Тут же Акамие пожалел о своем упреке, подошел, сел рядом.

— Айели, последний мой друг, я боюсь. Разве я умею говорить «нет», я, воспитанный так же, как ты? Вкус этого словамне странен… И разве станет Эртхаана слушать меня? Ничем он не похож на твоего господина, нет у меня такого слова, которое остановило бы его. Что мне делать?

Он положил руку на плечо Айели, уронил на руку голову.

— Я боюсь. Если бы только мое отвращение, моя неприязнь к Эртхаане были причиной… Я всегда был послушен. Но кто мне Эртхаана, чтобы оказывать ему покорность? Что он такое после своего отца? Какое унижение было бы моему господину, если бы я достался Эртхаане! А ведь я ему и достанусь — если не умру, а отчего мне умереть? И вот я ничего не могут изменить, только повторять свое «нет», которого никто не услышит, и в любой час, когда ему вздумается, он может поступить со мной, как господин со строптивым рабом, хотя я не раб ему, и он мне не господин, но я в его власти… и никто не придет на помощь.

— Но твой перстень не нашли… — напомнил Айели.

— Так где же?.. — Акамие опомнился, прикусил губу и сделал страшные глаза. Переведя дух, он продолжил нарочито удрученно: — В этом причина всех несчастий. Если бы я не потерял его, беды миновали бы нас. А теперь… — он вздохнул неподдельно. — Теперь у меня уже нет надежды.

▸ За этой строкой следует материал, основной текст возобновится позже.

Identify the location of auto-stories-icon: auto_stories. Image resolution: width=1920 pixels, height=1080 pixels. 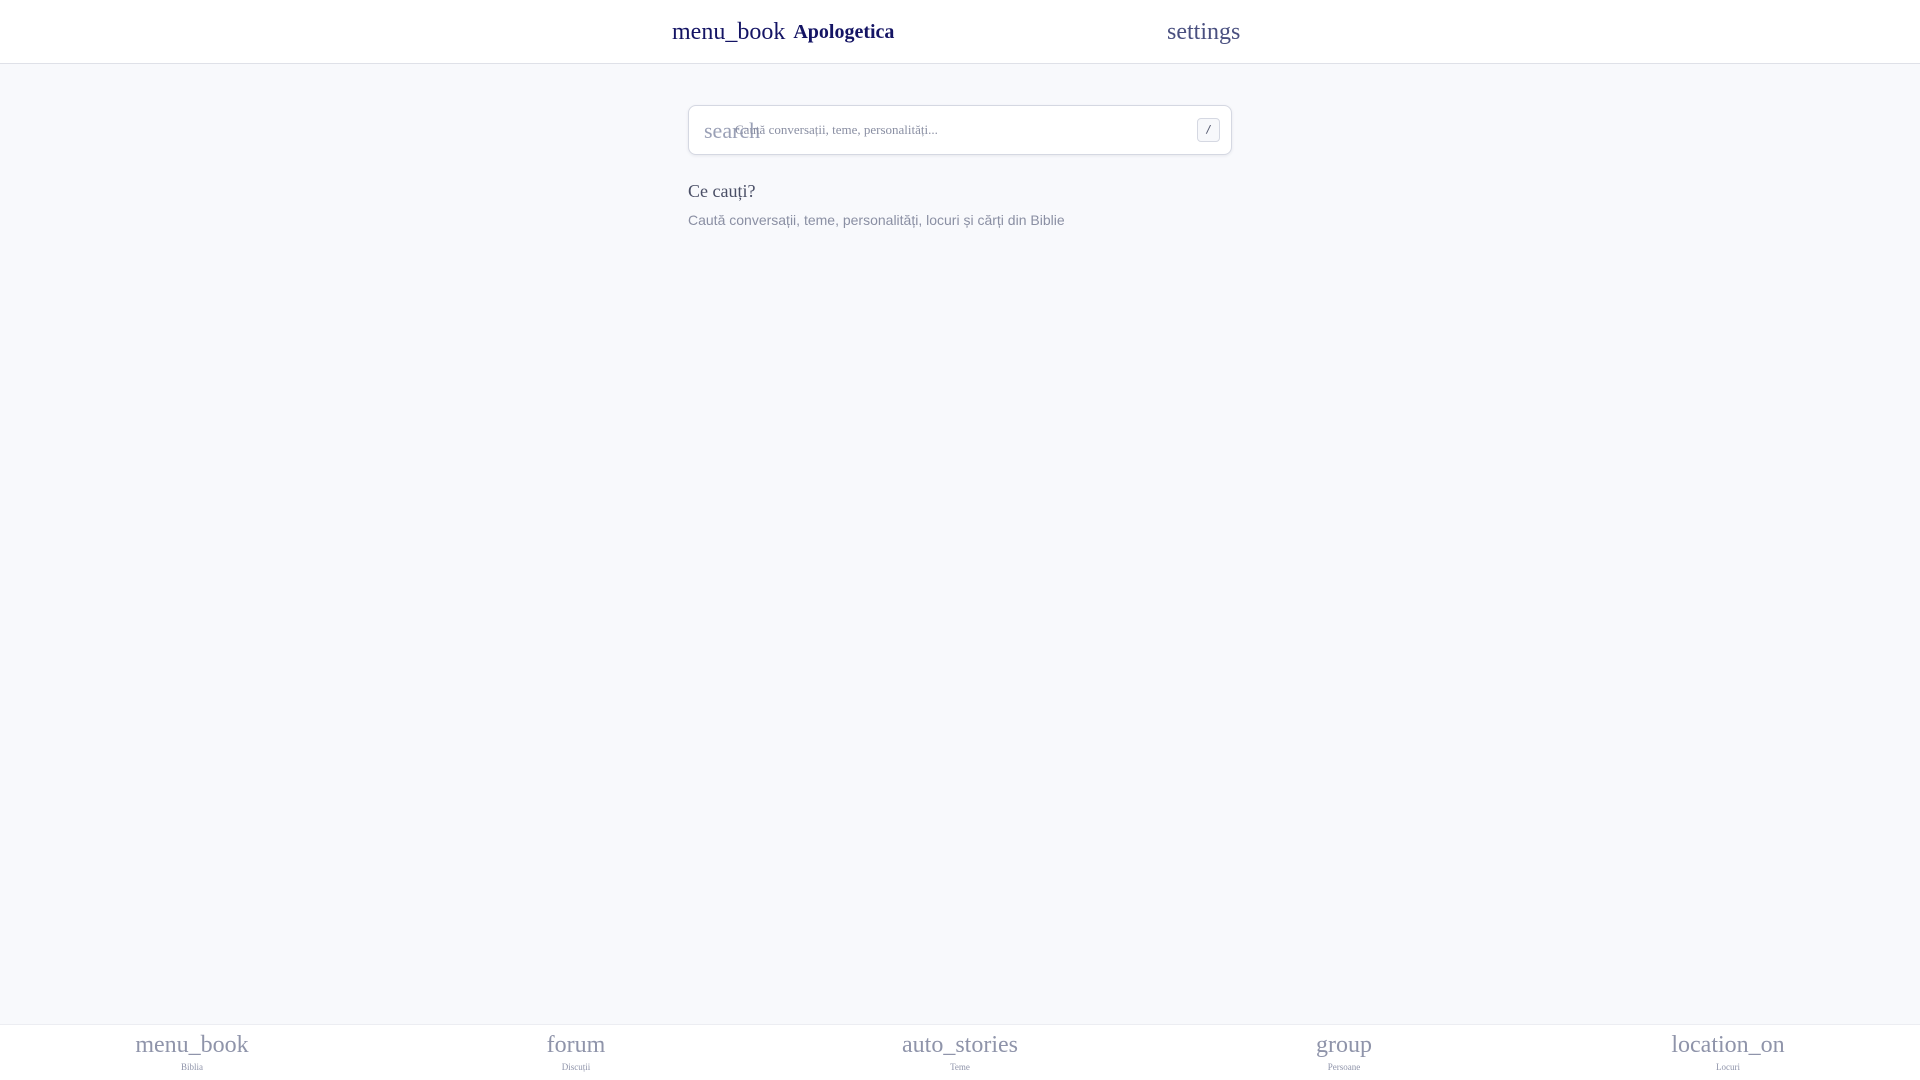
(960, 1045).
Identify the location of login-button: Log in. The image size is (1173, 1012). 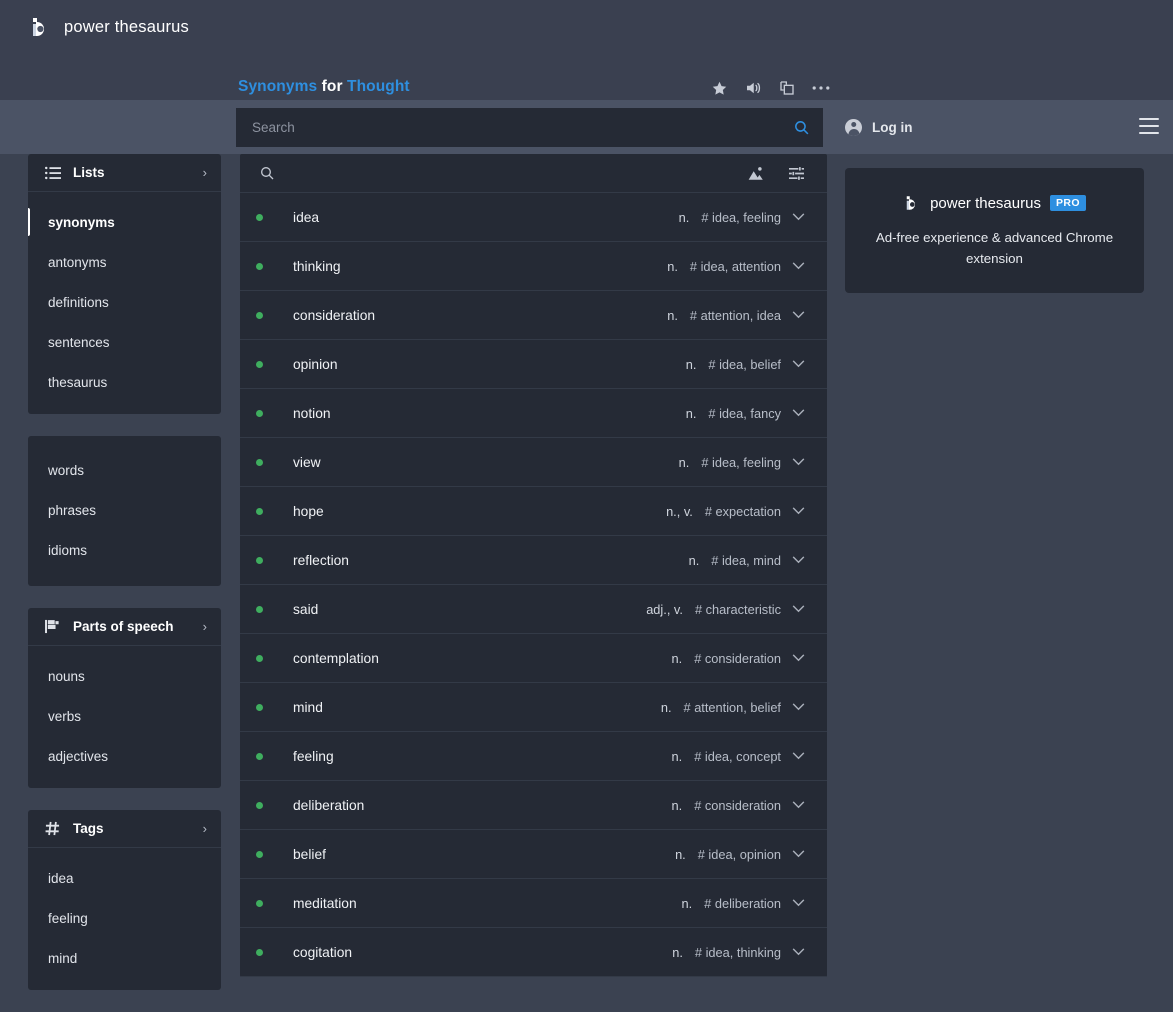
(879, 127).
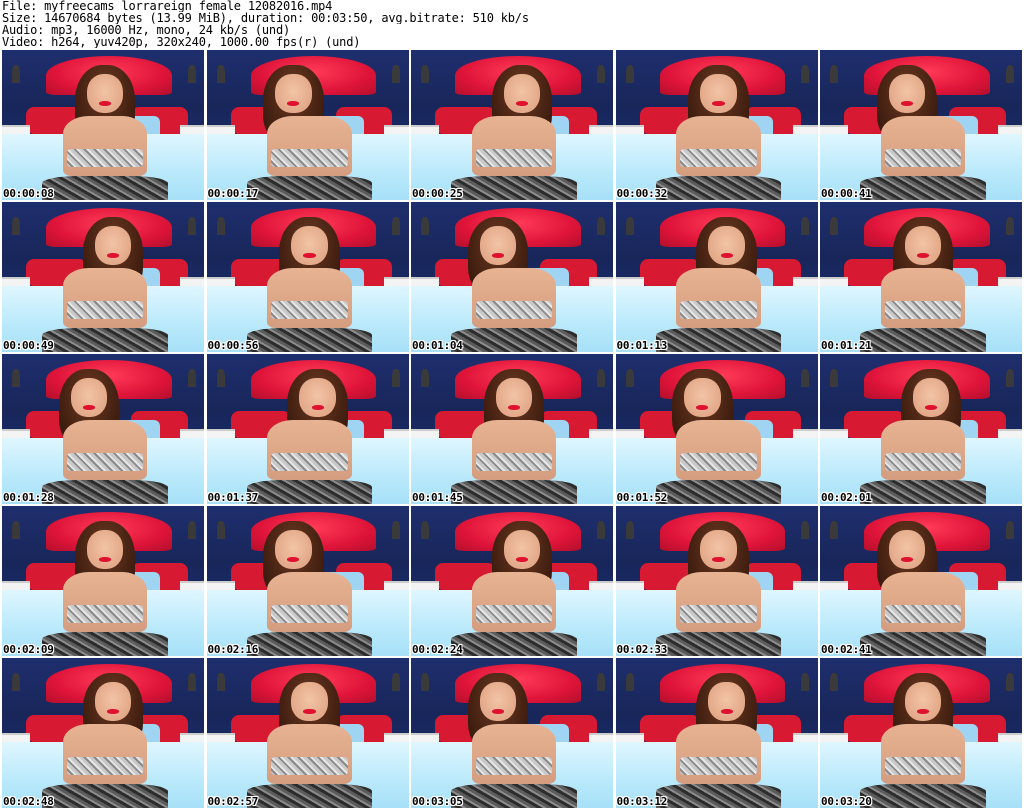  Describe the element at coordinates (642, 650) in the screenshot. I see `frame-timestamp: 00:02:33` at that location.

Это был день, когда Эртхаана рассудил, что опасения и неизвестность, бессонница и ожидание неминуемого произвели достаточное действие в душе его узника, истощив его отвагу и подточив гордость. И он послал за Акамие, наказав умастить и украсить его, как подобает невольнику, служащему утехам господина.

Это был день, когда двое путников, ища спасения от зноя, укрылись в прохладном гроте по другую сторону горы, к которой прилепился замок Кав-Араван. Снаружи воздух слоился маревом над раскаленными камнями, между которыми озорно звенел родничок. Путники уселись на влажные камни, осторожно вытягивая натруженные ноги. Младший вздрогнул, когда за ворот рубахи скатилась крупная капля. Другая шлепнула его по носу, едва он запрокинул голову, чтобы оглядеться. В глазах, ослепленных солнцем, еще плавали синие пятна. Когда же они растаяли, восхищенный вздох вырвался у юноши. Весь свод порос длинными прядями иссиня-черных стебельков, сплошь усеянных зелеными блестками. С каждого листочка капля за каплей стекала вода, рождая дождевой плеск и радужное сияние.